Les violences devaient trouver leur point d'orgue lors de la vague d'attentats
qui, entre le 25 février et le 4 mars 1996, coûtèrent la
vie à 66 civils israéliens. Fomentés par le Hamas, ces
actes terroristes illustrent du côté palestinien cette fois, le
fanatisme d'un groupe, ici encore marginal mais prêt à tout pour
briser la logique de la paix.
b) Une nouvelle donne politique en Israël
Les élections israéliennes du 29 mai 1996 ont
naturellement été dominées par l'impératif de
sécurité. M. Shimon Pérès, nommé Premier
ministre après l'assassinat de Itzhak Rabin, se trouvait, dans ce
contexte, moins à même de faire valoir les bénéfices
pourtant indiscutables, de son action en faveur de la paix.
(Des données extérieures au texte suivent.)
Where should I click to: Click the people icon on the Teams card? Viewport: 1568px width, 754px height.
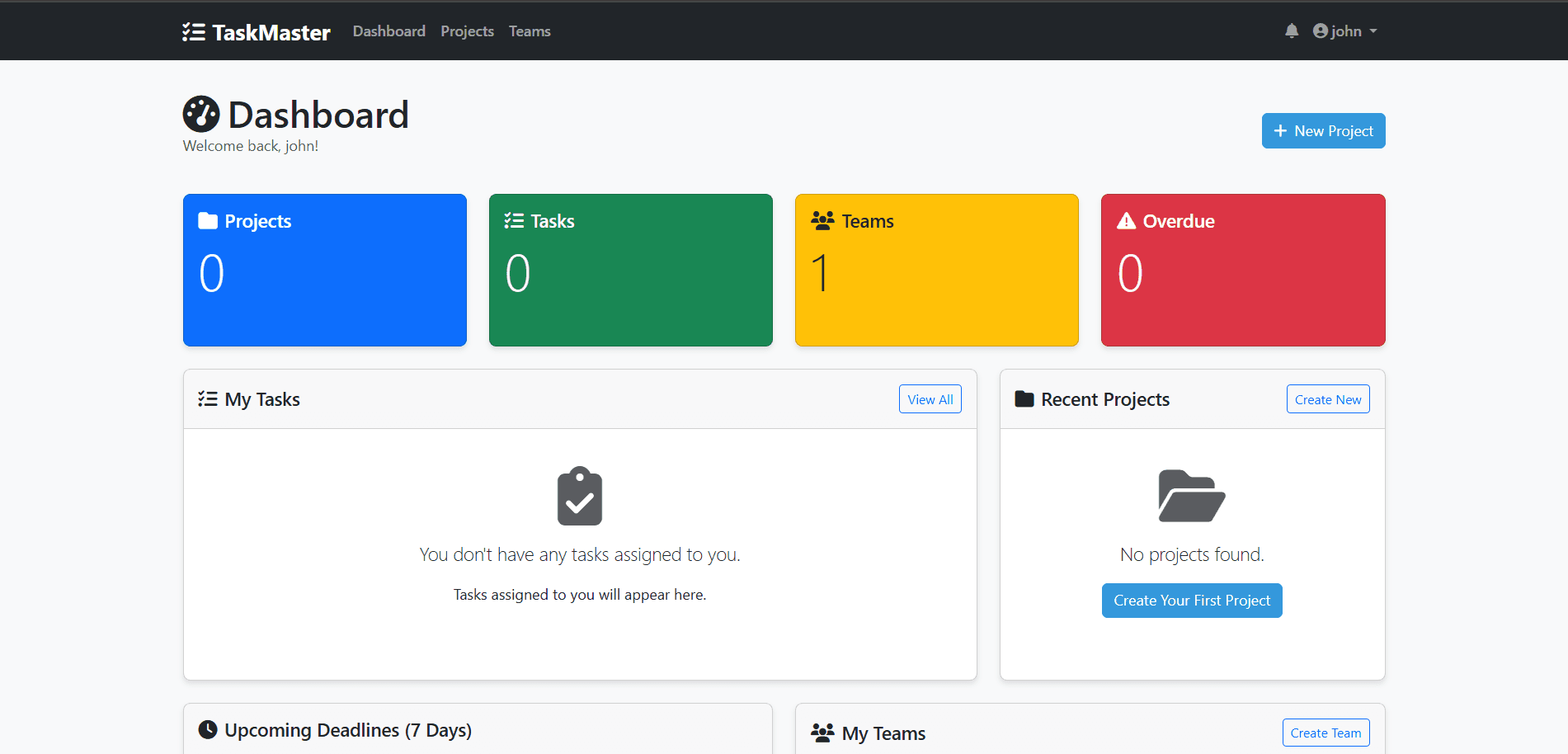click(822, 220)
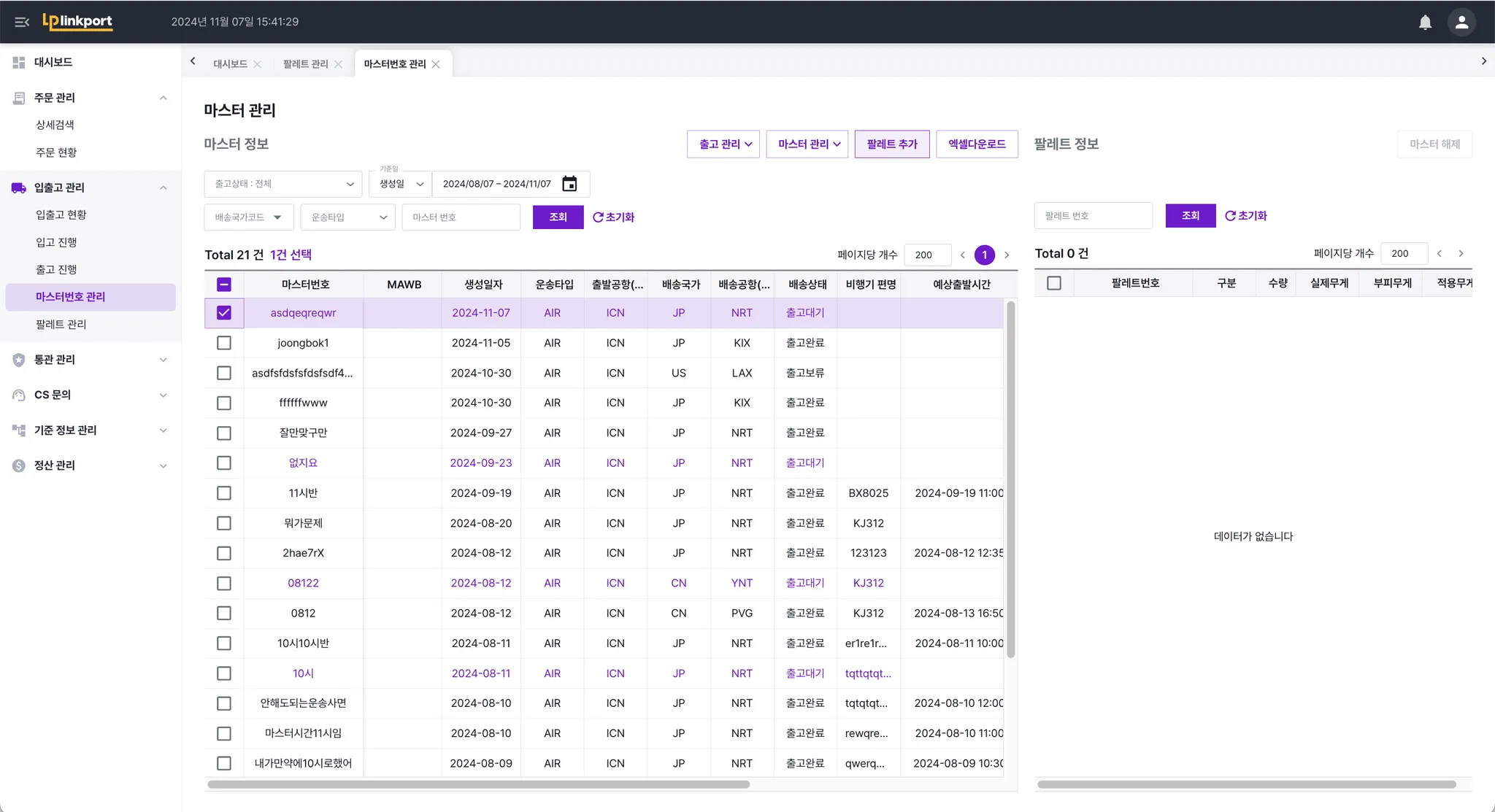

Le double scrutin de mai donna une courte majorité de voix, d'une part
à M. Benyamin Netanyahou, chef du Likoud, premier chef de
gouvernement
directement élu au suffrage universel
(avec 50,3 %
des suffrages contre 49,7 % pour M. Pérès), et, d'autre
part, à une coalition de droite à la Knesset. Les prises de
position du gouvernement de M. Netanyahou ont ébranlé la
confiance entre les deux partenaires. L'immobilisme, voire la remise en cause
des acquis, ont mis à bout la patience des Palestiniens et
débouché sur les violences de septembre 1996.
·
Les prises de position sur l'avenir
Les
" directives du gouvernement d'Israël "
publiées en juin 1996 prennent en effet clairement position sur
plusieurs points.
En premier lieu, si le gouvernement se déclare prêt à
"
négocier avec l'Autorité palestinienne en vue d'aboutir
à un arrangement permanent à condition que les Palestiniens
respectent leurs engagements ",
il
" s'opposera à
l'établissement d'un Etat palestinien et au " droit au
retour " de populations arabes sur n'importe quelle partie d'Eretz
[grand]
Israël à l'ouest du Jourdain ".
En second
lieu,
" Jérusalem, la capitale d'Israël, est une ville
sacrée et indivisible et elle restera pour toujours sous la
souveraineté d'Israël ".
Enfin, le gouvernement s'assigne,
parmi ses priorités,
" le renforcement, l'élargissement
et le développement des implantations en Israël ".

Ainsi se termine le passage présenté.